**EXERCISE REQUIREMENTS:** Give back all of the data exactly as written.

**RECORDED DATA:**
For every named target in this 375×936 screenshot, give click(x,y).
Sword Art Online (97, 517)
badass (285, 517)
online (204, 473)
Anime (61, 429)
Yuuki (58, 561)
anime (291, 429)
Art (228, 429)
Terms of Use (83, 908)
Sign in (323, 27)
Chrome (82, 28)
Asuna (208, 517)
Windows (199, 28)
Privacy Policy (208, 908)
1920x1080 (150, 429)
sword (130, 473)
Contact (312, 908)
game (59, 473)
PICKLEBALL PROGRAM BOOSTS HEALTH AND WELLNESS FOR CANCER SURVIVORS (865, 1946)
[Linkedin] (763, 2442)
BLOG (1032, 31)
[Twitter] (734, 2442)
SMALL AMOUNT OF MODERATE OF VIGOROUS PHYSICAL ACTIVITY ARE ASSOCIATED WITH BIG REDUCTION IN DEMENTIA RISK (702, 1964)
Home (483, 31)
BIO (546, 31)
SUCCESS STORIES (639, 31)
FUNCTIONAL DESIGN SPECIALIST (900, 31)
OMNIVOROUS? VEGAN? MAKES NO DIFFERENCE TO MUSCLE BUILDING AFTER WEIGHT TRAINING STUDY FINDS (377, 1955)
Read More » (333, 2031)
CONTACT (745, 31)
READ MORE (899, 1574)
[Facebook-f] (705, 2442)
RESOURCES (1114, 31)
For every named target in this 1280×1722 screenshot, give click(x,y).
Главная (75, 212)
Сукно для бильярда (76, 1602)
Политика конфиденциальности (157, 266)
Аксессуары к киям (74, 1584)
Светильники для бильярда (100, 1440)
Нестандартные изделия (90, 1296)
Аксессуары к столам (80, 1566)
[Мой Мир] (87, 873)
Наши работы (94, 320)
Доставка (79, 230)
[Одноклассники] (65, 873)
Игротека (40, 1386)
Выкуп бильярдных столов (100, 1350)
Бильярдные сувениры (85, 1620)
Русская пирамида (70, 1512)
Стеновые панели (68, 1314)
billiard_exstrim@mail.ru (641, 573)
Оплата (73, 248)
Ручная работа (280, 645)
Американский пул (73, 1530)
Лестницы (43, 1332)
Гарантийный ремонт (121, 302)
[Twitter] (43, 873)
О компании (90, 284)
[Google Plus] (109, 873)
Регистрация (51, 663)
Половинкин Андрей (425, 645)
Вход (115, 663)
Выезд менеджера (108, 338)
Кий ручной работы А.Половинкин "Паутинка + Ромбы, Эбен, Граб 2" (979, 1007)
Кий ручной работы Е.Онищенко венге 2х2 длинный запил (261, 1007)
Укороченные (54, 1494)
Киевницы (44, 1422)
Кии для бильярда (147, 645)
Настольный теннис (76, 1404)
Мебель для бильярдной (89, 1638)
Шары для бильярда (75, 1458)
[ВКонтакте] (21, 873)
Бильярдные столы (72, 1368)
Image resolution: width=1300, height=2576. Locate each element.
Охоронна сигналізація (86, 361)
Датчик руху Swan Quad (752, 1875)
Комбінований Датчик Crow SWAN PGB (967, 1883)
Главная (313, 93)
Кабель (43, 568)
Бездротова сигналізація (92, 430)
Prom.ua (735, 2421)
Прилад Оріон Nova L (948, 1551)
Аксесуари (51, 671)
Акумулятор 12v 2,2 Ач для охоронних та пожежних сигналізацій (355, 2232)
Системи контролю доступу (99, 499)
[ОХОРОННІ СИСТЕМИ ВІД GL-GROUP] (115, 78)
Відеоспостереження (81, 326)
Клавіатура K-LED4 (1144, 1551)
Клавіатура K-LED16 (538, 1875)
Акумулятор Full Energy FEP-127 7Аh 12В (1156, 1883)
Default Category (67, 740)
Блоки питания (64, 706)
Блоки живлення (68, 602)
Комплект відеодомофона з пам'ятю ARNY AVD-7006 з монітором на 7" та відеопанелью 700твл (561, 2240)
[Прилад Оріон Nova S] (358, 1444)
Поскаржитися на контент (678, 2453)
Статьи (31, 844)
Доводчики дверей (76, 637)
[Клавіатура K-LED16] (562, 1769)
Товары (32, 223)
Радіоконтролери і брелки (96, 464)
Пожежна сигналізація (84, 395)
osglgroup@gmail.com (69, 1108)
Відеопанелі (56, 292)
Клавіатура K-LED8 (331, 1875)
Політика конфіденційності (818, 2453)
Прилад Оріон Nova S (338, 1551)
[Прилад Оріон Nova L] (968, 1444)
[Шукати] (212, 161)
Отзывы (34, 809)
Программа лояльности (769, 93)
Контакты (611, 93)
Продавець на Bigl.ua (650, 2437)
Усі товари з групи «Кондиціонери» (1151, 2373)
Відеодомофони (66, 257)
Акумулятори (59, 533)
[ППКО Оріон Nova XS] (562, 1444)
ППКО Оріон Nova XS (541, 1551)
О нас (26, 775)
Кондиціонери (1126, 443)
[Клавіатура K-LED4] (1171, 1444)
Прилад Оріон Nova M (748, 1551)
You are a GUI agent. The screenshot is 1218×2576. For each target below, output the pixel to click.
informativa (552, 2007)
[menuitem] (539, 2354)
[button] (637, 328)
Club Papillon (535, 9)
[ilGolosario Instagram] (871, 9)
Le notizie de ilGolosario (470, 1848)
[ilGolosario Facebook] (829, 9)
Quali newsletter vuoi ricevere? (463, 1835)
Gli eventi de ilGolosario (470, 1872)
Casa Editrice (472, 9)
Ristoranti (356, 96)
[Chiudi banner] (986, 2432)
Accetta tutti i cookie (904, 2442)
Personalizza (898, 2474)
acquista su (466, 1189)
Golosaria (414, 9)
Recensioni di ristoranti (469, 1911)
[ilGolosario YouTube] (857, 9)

**WRITTEN ANSWER:**
For every named target in this 375×936 screenshot, give click(x,y).
Sword Art Online (97, 517)
badass (285, 517)
online (204, 473)
Anime (61, 429)
Yuuki (58, 561)
anime (291, 429)
Art (228, 429)
Terms of Use (83, 908)
Sign in (323, 27)
Chrome (82, 28)
Asuna (208, 517)
Windows (199, 28)
Privacy Policy (208, 908)
1920x1080 (150, 429)
sword (130, 473)
Contact (312, 908)
game (59, 473)
PICKLEBALL PROGRAM BOOSTS HEALTH AND WELLNESS FOR CANCER SURVIVORS (865, 1946)
[Linkedin] (763, 2442)
BLOG (1032, 31)
[Twitter] (734, 2442)
SMALL AMOUNT OF MODERATE OF VIGOROUS PHYSICAL ACTIVITY ARE ASSOCIATED WITH BIG REDUCTION IN DEMENTIA RISK (702, 1964)
Home (483, 31)
BIO (546, 31)
SUCCESS STORIES (639, 31)
FUNCTIONAL DESIGN SPECIALIST (900, 31)
OMNIVOROUS? VEGAN? MAKES NO DIFFERENCE TO MUSCLE BUILDING AFTER WEIGHT TRAINING STUDY FINDS (377, 1955)
Read More » (333, 2031)
CONTACT (745, 31)
READ MORE (899, 1574)
[Facebook-f] (705, 2442)
RESOURCES (1114, 31)
For every named target in this 1280×1722 screenshot, give click(x,y).
Главная (75, 212)
Сукно для бильярда (76, 1602)
Политика конфиденциальности (157, 266)
Аксессуары к киям (74, 1584)
Светильники для бильярда (100, 1440)
Нестандартные изделия (90, 1296)
Аксессуары к столам (80, 1566)
[Мой Мир] (87, 873)
Наши работы (94, 320)
Доставка (79, 230)
[Одноклассники] (65, 873)
Игротека (40, 1386)
Выкуп бильярдных столов (100, 1350)
Бильярдные сувениры (85, 1620)
Русская пирамида (70, 1512)
Стеновые панели (68, 1314)
billiard_exstrim@mail.ru (641, 573)
Оплата (73, 248)
Ручная работа (280, 645)
Американский пул (73, 1530)
Лестницы (43, 1332)
Гарантийный ремонт (121, 302)
[Twitter] (43, 873)
О компании (90, 284)
[Google Plus] (109, 873)
Регистрация (51, 663)
Половинкин Андрей (425, 645)
Вход (115, 663)
Выезд менеджера (108, 338)
Кий ручной работы А.Половинкин "Паутинка + Ромбы, Эбен, Граб 2" (979, 1007)
Кий ручной работы Е.Онищенко венге 2х2 длинный запил (261, 1007)
Укороченные (54, 1494)
Киевницы (44, 1422)
Кии для бильярда (147, 645)
Настольный теннис (76, 1404)
Мебель для бильярдной (89, 1638)
Шары для бильярда (75, 1458)
[ВКонтакте] (21, 873)
Бильярдные столы (72, 1368)
Image resolution: width=1300, height=2576. Locate each element.
Охоронна сигналізація (86, 361)
Датчик руху Swan Quad (752, 1875)
Комбінований Датчик Crow SWAN PGB (967, 1883)
Главная (313, 93)
Кабель (43, 568)
Бездротова сигналізація (92, 430)
Prom.ua (735, 2421)
Прилад Оріон Nova L (948, 1551)
Аксесуари (51, 671)
Акумулятор 12v 2,2 Ач для охоронних та пожежних сигналізацій (355, 2232)
Системи контролю доступу (99, 499)
[ОХОРОННІ СИСТЕМИ ВІД GL-GROUP] (115, 78)
Відеоспостереження (81, 326)
Клавіатура K-LED4 (1144, 1551)
Клавіатура K-LED16 (538, 1875)
Акумулятор Full Energy FEP-127 7Аh 12В (1156, 1883)
Default Category (67, 740)
Блоки питания (64, 706)
Блоки живлення (68, 602)
Комплект відеодомофона з пам'ятю ARNY AVD-7006 з монітором на 7" та відеопанелью 700твл (561, 2240)
[Прилад Оріон Nova S] (358, 1444)
Поскаржитися на контент (678, 2453)
Статьи (31, 844)
Доводчики дверей (76, 637)
[Клавіатура K-LED16] (562, 1769)
Товары (32, 223)
Радіоконтролери і брелки (96, 464)
Пожежна сигналізація (84, 395)
osglgroup@gmail.com (69, 1108)
Відеопанелі (56, 292)
Клавіатура K-LED8 (331, 1875)
Політика конфіденційності (818, 2453)
Прилад Оріон Nova S (338, 1551)
[Прилад Оріон Nova L] (968, 1444)
[Шукати] (212, 161)
Отзывы (34, 809)
Программа лояльности (769, 93)
Контакты (611, 93)
Продавець на Bigl.ua (650, 2437)
Усі товари з групи «Кондиціонери» (1151, 2373)
Відеодомофони (66, 257)
Акумулятори (59, 533)
[ППКО Оріон Nova XS] (562, 1444)
ППКО Оріон Nova XS (541, 1551)
О нас (26, 775)
Кондиціонери (1126, 443)
[Клавіатура K-LED4] (1171, 1444)
Прилад Оріон Nova M (748, 1551)
You are a GUI agent. The screenshot is 1218×2576. For each target below, output the pixel to click.
informativa (552, 2007)
[menuitem] (539, 2354)
[button] (637, 328)
Club Papillon (535, 9)
[ilGolosario Instagram] (871, 9)
Le notizie de ilGolosario (470, 1848)
[ilGolosario Facebook] (829, 9)
Quali newsletter vuoi ricevere? (463, 1835)
Gli eventi de ilGolosario (470, 1872)
Casa Editrice (472, 9)
Ristoranti (356, 96)
[Chiudi banner] (986, 2432)
Accetta tutti i cookie (904, 2442)
Personalizza (898, 2474)
acquista su (466, 1189)
Golosaria (414, 9)
Recensioni di ristoranti (469, 1911)
[ilGolosario YouTube] (857, 9)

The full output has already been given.